Tooltool is a simple system RelEng uses to distribute static assets to build/test machines. While the machines do maintain a local cache of files, the caches are often empty because the machines are newly created in AWS. Having the files in local HTTP caches speeds up transfer times and decreases network load.

Results so far - 50% decrease in bandwidth

Initial deployment was completed on August 8th (end of week 32 of 2014). You can see by the graph above that we've cut our bandwidth by about 50%!

What's next?

There are a few more low hanging fruit for caching. We have internal pypi repositories that could benefit from caches. There's a long tail of other miscellaneous downloads that could be cached as well.

There are other improvements we can make to reduce bandwidth as well, such as moving uploads from build machines to be outside the VPN tunnel, or perhaps to S3 directly. Additionally, a big source of network traffic is doing signing of various packages (gpg signatures, MAR files, etc.). We're looking at ways to do that more efficiently. I'd love to investigate more efficient ways of compressing or transferring build artifacts overall; there is a ton of duplication between the build and test packages between different platforms and even between different pushes.

I want to know MOAR!

Great! As always, all our work has been tracked in a bug, and worked out in the open. The bug for this project is 1017759. The source code lives in https://github.com/mozilla/build-proxxy/, and we have some basic documentation available on our wiki. If this kind of work excites you, we're hiring!

Big thanks to George Miroshnykov for his work on developing proxxy.

Behind the clouds: how RelEng do Firefox builds on AWS

RelEng have been expanding our usage of Amazon's AWS over the past few months as the development pace of the B2G project increases. In October we began moving builds off of Mozilla-only infrastructure and into a hybrid model where some jobs are done in Mozilla's infra, and others are done in Amazon. Since October we've expanded into 3 amazon regions, and now have nearly 300 build machines in Amazon. Within each AWS region we've distributed our load across 3 availability zones.

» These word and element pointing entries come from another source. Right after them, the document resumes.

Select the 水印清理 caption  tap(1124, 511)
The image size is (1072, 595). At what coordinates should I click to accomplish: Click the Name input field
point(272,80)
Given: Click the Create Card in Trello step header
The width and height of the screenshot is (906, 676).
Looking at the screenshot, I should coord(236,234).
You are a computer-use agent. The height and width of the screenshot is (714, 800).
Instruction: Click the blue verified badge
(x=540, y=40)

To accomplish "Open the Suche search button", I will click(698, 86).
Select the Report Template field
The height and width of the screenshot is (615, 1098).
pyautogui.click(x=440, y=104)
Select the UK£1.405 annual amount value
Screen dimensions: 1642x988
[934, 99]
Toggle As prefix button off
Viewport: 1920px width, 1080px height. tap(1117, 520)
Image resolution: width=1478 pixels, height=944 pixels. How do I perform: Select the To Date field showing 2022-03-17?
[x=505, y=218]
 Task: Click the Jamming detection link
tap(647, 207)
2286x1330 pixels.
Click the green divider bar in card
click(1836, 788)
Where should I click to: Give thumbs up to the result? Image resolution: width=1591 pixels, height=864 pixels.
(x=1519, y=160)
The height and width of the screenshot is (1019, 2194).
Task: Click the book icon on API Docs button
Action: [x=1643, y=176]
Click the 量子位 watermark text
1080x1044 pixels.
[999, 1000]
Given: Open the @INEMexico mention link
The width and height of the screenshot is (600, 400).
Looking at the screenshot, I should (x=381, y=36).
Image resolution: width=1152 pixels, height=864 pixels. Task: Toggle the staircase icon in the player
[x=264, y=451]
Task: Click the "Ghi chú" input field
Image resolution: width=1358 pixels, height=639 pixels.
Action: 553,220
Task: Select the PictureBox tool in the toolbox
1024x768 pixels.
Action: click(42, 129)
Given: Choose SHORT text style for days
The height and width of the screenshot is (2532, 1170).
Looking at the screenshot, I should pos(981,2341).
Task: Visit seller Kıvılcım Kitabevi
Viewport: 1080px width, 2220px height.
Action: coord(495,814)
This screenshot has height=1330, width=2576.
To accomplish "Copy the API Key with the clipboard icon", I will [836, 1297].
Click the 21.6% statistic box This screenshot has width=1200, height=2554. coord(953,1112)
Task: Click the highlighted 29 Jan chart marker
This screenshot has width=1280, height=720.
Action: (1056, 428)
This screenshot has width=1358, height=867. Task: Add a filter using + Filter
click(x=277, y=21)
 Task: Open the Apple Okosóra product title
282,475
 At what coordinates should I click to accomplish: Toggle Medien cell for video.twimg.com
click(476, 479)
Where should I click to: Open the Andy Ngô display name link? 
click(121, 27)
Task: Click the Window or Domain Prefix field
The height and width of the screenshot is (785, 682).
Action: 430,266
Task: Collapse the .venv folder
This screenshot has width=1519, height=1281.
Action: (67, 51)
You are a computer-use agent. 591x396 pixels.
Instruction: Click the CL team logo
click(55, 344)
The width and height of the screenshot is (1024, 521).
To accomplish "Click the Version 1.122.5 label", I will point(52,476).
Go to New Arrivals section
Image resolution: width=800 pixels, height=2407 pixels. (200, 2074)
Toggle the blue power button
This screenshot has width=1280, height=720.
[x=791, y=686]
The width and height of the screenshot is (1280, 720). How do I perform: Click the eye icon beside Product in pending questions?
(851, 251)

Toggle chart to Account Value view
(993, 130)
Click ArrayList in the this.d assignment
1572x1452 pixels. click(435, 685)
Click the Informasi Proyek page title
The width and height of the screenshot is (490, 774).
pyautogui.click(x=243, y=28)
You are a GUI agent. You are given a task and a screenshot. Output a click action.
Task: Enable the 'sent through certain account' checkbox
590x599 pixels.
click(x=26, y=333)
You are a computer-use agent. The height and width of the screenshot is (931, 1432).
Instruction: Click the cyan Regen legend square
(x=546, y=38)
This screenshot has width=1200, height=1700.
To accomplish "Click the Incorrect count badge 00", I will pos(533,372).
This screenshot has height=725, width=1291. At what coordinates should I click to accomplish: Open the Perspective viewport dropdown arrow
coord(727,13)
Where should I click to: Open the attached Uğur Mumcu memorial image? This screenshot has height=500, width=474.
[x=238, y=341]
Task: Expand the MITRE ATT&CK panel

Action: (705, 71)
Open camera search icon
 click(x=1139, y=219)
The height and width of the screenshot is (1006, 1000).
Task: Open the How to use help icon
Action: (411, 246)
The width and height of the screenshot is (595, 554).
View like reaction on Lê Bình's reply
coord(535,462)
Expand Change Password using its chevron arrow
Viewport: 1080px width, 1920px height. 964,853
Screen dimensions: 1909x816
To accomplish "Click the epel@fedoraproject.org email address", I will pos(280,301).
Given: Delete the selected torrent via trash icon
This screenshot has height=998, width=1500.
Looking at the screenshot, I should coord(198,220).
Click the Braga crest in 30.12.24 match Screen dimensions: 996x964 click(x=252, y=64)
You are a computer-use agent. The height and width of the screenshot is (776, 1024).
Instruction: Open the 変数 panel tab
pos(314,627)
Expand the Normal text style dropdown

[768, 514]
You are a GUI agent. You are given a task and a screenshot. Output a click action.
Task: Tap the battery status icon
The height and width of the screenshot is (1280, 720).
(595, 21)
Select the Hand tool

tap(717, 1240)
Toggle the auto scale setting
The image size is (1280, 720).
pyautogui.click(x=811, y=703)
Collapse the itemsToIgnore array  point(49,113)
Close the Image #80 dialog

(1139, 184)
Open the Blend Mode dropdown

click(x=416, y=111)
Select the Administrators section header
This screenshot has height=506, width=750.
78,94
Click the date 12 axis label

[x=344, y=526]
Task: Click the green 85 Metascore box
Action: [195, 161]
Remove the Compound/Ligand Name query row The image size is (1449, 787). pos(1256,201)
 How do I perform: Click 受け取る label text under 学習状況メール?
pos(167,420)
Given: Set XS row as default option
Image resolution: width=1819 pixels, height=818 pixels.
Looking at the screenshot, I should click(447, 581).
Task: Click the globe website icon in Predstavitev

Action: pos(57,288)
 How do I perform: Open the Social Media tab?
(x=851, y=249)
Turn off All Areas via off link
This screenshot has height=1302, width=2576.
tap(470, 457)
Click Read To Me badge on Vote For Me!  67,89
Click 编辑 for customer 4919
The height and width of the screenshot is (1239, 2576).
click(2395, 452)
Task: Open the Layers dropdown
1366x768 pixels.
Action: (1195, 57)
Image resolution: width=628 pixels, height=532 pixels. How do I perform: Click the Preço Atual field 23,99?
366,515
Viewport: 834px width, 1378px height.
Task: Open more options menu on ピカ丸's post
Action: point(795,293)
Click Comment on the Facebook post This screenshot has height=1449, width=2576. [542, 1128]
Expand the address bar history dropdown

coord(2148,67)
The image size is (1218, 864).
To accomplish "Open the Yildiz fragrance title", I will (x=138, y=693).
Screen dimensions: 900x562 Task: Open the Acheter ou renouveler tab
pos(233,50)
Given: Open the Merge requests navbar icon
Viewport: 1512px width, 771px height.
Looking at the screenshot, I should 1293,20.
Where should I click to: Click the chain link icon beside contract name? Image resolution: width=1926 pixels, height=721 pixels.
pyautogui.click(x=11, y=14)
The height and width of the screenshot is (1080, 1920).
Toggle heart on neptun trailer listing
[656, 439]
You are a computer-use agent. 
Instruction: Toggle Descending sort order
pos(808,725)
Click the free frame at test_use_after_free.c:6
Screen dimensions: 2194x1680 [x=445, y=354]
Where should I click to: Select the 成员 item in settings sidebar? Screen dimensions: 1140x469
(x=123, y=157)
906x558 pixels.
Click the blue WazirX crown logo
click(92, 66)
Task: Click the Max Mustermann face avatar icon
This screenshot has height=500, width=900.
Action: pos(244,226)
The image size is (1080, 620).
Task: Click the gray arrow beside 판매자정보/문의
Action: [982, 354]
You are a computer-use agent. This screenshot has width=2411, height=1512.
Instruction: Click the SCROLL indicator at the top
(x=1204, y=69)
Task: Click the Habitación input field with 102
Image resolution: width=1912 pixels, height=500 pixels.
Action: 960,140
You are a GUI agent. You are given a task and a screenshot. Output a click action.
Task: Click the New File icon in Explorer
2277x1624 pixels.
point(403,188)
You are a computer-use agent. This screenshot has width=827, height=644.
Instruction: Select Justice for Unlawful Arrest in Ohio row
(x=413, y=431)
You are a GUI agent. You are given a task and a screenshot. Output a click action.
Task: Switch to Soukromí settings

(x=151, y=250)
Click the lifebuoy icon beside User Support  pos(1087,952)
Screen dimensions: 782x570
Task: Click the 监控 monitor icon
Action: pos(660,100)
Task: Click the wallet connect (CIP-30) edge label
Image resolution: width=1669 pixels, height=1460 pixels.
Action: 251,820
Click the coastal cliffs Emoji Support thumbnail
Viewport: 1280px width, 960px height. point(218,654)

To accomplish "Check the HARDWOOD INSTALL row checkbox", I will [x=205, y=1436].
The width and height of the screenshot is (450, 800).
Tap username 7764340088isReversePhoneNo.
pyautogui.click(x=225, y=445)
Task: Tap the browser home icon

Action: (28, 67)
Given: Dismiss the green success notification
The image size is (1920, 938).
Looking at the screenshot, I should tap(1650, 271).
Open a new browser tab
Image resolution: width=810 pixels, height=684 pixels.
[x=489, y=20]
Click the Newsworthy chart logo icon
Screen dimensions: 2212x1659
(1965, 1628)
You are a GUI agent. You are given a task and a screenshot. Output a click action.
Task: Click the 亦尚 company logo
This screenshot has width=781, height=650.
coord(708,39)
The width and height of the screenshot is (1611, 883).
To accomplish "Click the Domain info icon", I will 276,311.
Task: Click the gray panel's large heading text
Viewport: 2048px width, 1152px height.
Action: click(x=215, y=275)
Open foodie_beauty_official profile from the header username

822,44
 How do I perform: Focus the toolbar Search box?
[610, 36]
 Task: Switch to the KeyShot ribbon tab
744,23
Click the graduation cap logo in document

That's great! But how does it work?

Behind the scenes, we've written quite a bit of code to manage our new AWS infrastructure. This code is in our cloud-tools repo (github|hg.m.o) and uses the excellent boto library extensively.

The two work horses in there are aws_watch_pending and aws_stop_idle. aws_stop_idle's job is pretty easy, it goes around looking at EC2 instances that are idle and shuts them off safely. If an EC2 slave hasn't done any work in more than 10 minutes, it is shut down.

aws_watch_pending is a little more involved. Its job is to notice when there are pending jobs (like your build waiting to start!) and to resume EC2 instances. We take a few factors into account when starting up instances:

  • We wait until a pending job is more than a minute old before starting anything. This allows in-house capacity to grab the job if possible, and other EC2 slaves that are online but idle also have a chance to take it.
  • Use any reserved instances first. As our AWS load stabilizes, we've been able to purchase some reserved instances to reduce our cost. Obviously, to reduce our cost, we have to use those reservations wherever possible! The code to do this is a bit more complicated than I'd like it to be since AWS reservations are specific to individual availability zones rather than whole regions.
  • Some regions are cheaper than others, so we prefer to start instances in the cheaper regions first.
  • Start instances that were most recently running. This should give both better depend-build time, and also helps with billing slightly. Amazon bills for complete hours. So if you start one instance twice in an hour, you're charged for a single hour. If you start two instances once in the hour, you're charged for two hours.

Overall we're really happy with Amazon's services. Having APIs for nearly everything has made development really easy.

What's next?

Seeing as how test capacity is always woefully behind, we're hoping to be able to run a large number of our linux-based unittests on EC2, particularly those that don't require an accelerated graphics context.

After that? Maybe windows builds? Maybe automated regression hunting? What do you want to see?